One of the most common job interview questions is, “What is the toughest problem you’ve had to face, and how did you overcome it?” Here’s how to give a winning answer.
First, realize that this popular interview question provides you with an excellent opportunity to shine. Everyone wants to hire people who are good at solving problems. Think of a good example concerning a problem that faced your company and not just you personally. The bigger the problem, the better.
Give specific examples of the skills and techniques you used to resolve this problem. Emphasize the successful results.
Be generous in sharing credit if it was a team effort, but be sure to highlight your specific role.
“When I assumed the role of Chief Dog Groomer at Mutts R Us, team morale was low, sales were lackluster and customers were dissatisfied. I immediately took action to identify the specific problems, analyze alternative solutions and pick the best options, and set a timeline for implementing the corrective actions. I reorganized the team structure and established written goals that focused on teamwork, improved customer service and increased productivity. One specific example is that I implemented a ‘satisfaction guarantee’ for quality and timeliness with each grooming service, and tied in performance-based rewards for employees. These actions greatly improved morale and increased our sales by 48% in the first three months.”

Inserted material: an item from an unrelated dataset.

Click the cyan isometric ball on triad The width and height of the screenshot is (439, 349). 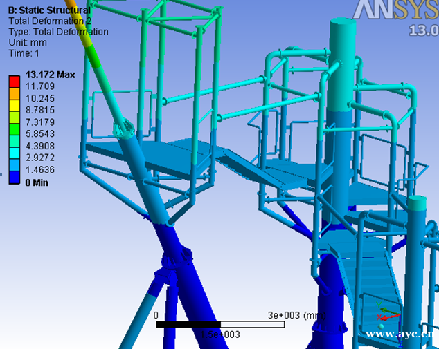coord(382,326)
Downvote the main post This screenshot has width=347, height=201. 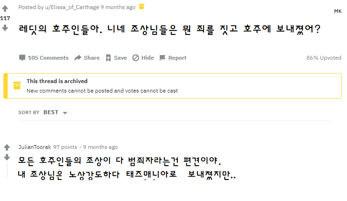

Here’s another interview question that is very similar…
“Describe a situation where you used your own initiative to solve a problem.”
It’s unlikely that you’ll be asked both, but have two different problem-solving examples ready just in case, with one emphasizing initiative.
“I once received a last-minute request from the General Manager to prepare a letter to residents of a neighborhood that was undergoing emergency sewer repairs by our agency. My boss was on vacation, but she had asked that I attend an off-site meeting that same afternoon. There was no way I would be able to get the letter done and also attend the meeting. I decided, of course, that the General Manager’s request took priority. But the off-site meeting was on a very important topic and I knew my boss was relying on me to attend. So I immediately called the chairperson of that meeting and made arrangements to participate via speakerphone. By eliminating the 45-minute travel time, I was able to complete the GM’s letter and still participate in the off-site meeting.”
Preparing for these types of questions in advance is very important. It’ll get you thinking about your specific accomplishments. Even if these particular questions are not asked, you’ll probably be able to use versions of your prepared answers in response to other questions.
For any job interview: anticipate likely questions, prepare answers that are specific (and as relevant to the position as possible), and practice, practice, practice!